Kelly, immortalized for using home-made armor in a final shoot-out with police, became a folk hero of Australia’s colonial past with his gang’s daring bank robberies and escapes.
The son of an Irish convict, Kelly was hanged for his crimes in 1880 and buried in a mass grave at a prison in the southern city of Melbourne in Victoria state. The whereabouts of his body had remained as elusive as Kelly was in real life.
Archaeologists who have been digging at the site of the former Pentridge prison unearthed a mass grave where historical records suggested the remains of Kelly and other executed prisoners were buried after being removed from the old Melbourne Gaol when it closed in 1929.
“We believe we have conclusively found the burial site, but that is very different from finding the remains,” Jeremy Smith, senior archaeologist with Heritage Victoria, told Reuters on Sunday.
“If the remains exist, then we will have found them.”
He said the grave contained 32 bodies in rows of coffins in various states of decomposition. The bodies are incomplete and will now be subject to forensic tests.
Smith said it would be a struggle to prove conclusively that any of the remains were Kelly’s, particularly from single bones. He said the bones had been roughly treated in the 1929 move and some may have been taken for souvenirs.
Archaeologists would be looking for a headless body and signs of an injury to a wrist. Kelly’s head was known to have been removed from his body after his death and he had a wrist injury from one of his shoot-outs.
After evading police for two years, Kelly and his gang were trapped in bushland in Victoria on June 28, 1880.
In a defiant last stand, Kelly, dressed in homemade armor hammered out of plough blades, walked towards police with guns blazing.
He was shot in the legs, arms and groin more than 20 times before he was arrested. The rest of his gang was killed.

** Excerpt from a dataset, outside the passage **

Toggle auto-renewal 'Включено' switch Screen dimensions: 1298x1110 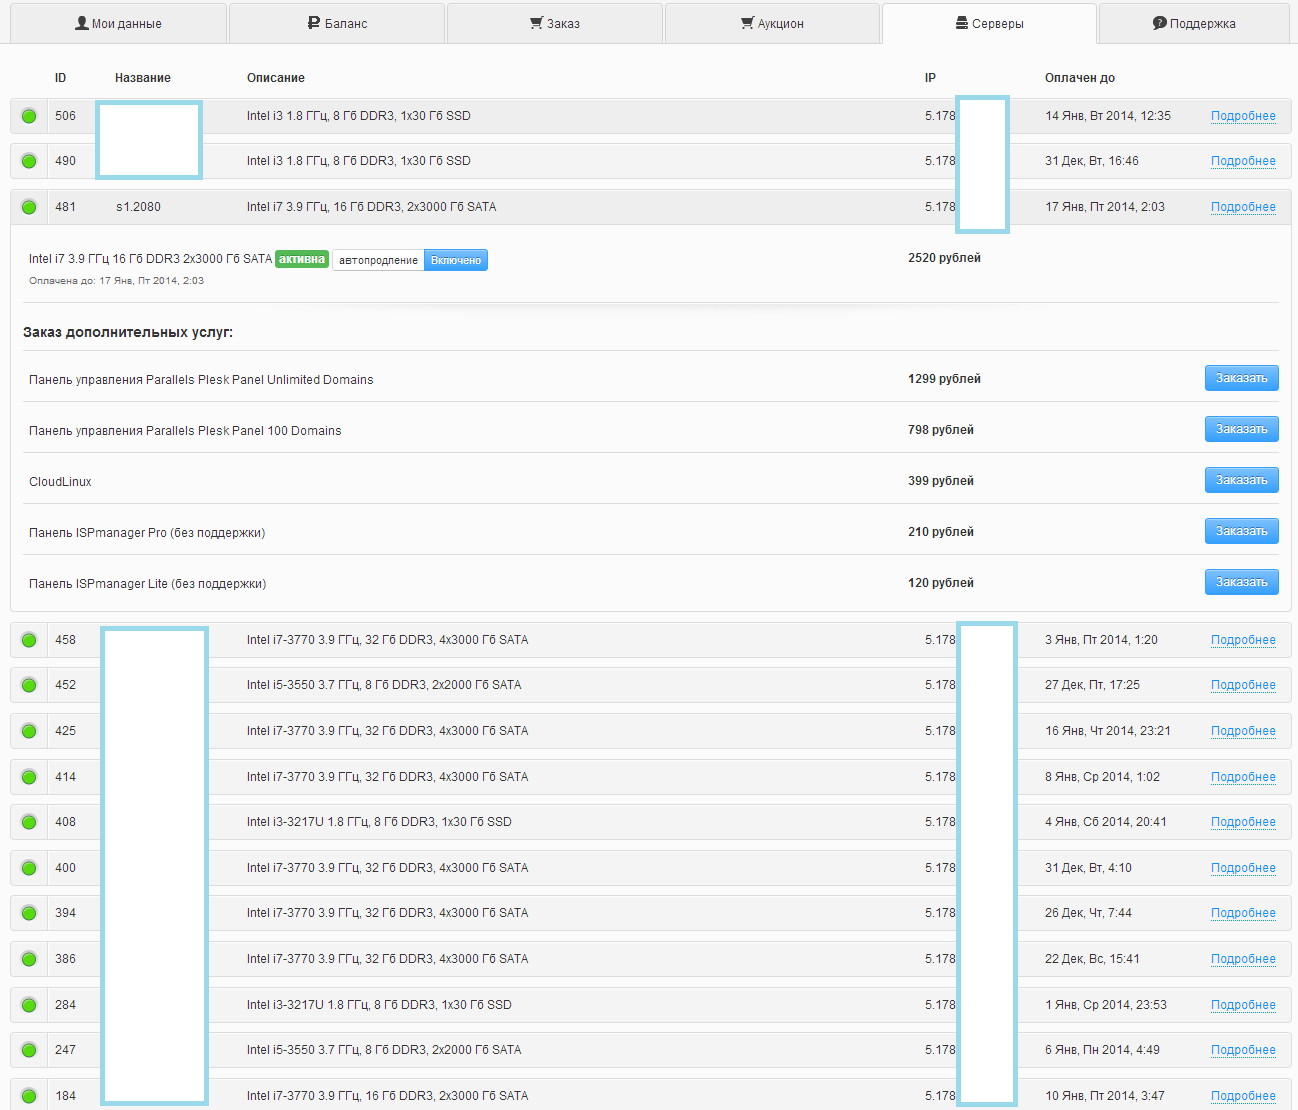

Debate about his place in Australian history has raged for decades over whether he was a hero, a lovable rogue who fought the colonial British establishment, or simply a horse-thieving killer surrounded by a gang of thugs.
Films have portrayed Kelly as a hero, from one of the world’s first feature-length films, the 1906 silent movie “The Story of the Kelly Gang”, to the 1970s version starring Rolling Stones frontman Mick Jagger and the late Hollywood star Heath Ledger’s 2003 film.
Australian author Peter Carey’s novel True History of the Kelly Gang was awarded the 2001 Booker Prize.